All UI objects (other than the cylindrical results displays) can be grabbed and moved using the grip button on a standard XR controller. Other interactions typically use the trigger on a standard XR controller. To open the settings menu within vitrivr-VR use the menu button (small button above trackpad on VIVE wands) on the left-hand XR controller.
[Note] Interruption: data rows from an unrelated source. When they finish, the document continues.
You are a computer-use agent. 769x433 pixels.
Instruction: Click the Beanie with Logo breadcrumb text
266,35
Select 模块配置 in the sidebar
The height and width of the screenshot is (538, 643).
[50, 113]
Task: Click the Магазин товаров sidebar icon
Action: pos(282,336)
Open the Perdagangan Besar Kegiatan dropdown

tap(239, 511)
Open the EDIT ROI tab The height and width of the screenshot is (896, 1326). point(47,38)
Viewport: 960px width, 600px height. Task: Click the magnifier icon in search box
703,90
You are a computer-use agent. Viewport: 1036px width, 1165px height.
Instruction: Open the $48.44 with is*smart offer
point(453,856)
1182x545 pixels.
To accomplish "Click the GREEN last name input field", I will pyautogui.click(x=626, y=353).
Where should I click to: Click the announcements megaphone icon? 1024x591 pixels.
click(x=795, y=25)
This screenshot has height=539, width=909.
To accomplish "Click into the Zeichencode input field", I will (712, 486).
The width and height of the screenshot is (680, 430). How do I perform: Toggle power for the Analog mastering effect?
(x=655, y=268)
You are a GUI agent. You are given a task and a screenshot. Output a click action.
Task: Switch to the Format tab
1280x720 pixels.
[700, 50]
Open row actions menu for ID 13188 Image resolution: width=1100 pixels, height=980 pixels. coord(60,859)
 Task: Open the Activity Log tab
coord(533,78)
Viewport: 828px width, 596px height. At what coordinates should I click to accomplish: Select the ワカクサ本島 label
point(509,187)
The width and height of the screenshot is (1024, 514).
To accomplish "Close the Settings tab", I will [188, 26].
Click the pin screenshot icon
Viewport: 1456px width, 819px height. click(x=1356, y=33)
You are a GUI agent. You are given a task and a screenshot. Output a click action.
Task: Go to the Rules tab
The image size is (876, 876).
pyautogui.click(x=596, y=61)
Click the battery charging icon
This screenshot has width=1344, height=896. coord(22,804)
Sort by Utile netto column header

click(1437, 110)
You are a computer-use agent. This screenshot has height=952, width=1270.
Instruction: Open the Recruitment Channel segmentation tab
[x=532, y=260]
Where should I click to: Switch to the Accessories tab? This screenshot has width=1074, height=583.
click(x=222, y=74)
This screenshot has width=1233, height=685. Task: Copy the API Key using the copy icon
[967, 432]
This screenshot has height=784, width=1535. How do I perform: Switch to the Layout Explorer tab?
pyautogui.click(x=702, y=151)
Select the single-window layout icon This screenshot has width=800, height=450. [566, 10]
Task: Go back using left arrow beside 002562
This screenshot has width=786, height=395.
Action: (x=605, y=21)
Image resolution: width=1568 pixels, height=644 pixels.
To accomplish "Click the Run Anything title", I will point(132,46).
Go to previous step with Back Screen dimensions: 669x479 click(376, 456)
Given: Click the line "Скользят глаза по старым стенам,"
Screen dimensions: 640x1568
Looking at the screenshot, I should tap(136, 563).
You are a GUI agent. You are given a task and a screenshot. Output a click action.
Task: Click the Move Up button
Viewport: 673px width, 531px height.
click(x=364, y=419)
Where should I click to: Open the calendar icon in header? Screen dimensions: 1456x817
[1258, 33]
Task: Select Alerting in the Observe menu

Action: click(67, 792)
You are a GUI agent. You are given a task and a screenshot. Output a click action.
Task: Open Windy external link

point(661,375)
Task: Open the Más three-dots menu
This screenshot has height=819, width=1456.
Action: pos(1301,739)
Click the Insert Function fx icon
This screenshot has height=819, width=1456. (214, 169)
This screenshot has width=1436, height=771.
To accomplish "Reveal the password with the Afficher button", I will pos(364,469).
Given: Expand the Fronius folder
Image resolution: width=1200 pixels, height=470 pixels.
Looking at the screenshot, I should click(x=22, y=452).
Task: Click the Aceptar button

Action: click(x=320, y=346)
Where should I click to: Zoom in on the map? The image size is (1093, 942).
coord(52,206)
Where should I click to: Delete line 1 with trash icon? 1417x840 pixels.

To use speech-to-text, have a text-field selected and press and hold the menu button on the right-hand XR controller.
Due to the still rapidly evolving landscape of OpenXR plugins, libraries and backends, this project attempts to separate input logic from interaction logic wherever possible.
Currently, the following input and interaction setup is used:
- Unity OpenXR Plugin for VR input from any OpenXR compliant backend
- Custom Interaction System for direct interaction consisting of Interactors and Interactables
Basic interactions should be implemented with the custom interaction system, conventional 2D UI interactions through the Unity UI.
Raw device input should be implemented using input actions from the new input system.
For increased flexibility, vitrivr-VR is structured to allow easy switching of individual components.
At the core of vitrivr-VR is the QueryController, which sends a query to Cineast when the asynchronous function RunQuery
is invoked.
QueryTermProviders are required to provide the query terms for the query.
Once the query results arrive, the QueryController will instantiate the provided type of QueryDisplay with the scored result list.
The QueryDisplay will then instantiate the results in the form of MediaItemDisplays.
Ultimately, individual MediaItemDisplays should also provide functionality for a detailed media view, but this has not yet been formalized into an interface.
Once a new query is started or the current query should be cleared, the QueryController initiates the required changes in the scene.
- QueryController: Sends queries to Cineast, instantiates QueryDisplays from query results and manages QueryDisplay instances.
- QueryTermProvider: Provides the QueryController with query terms and UI components (or the user directly) with methods to specify these query terms.
- QueryDisplay: Instantiates and arranges MediaItemDisplays in 3D space. May (or should) provide functionality to explore / browse query results.
- MediaItemDisplay: Displays and allows detailed inspection of a scored media item.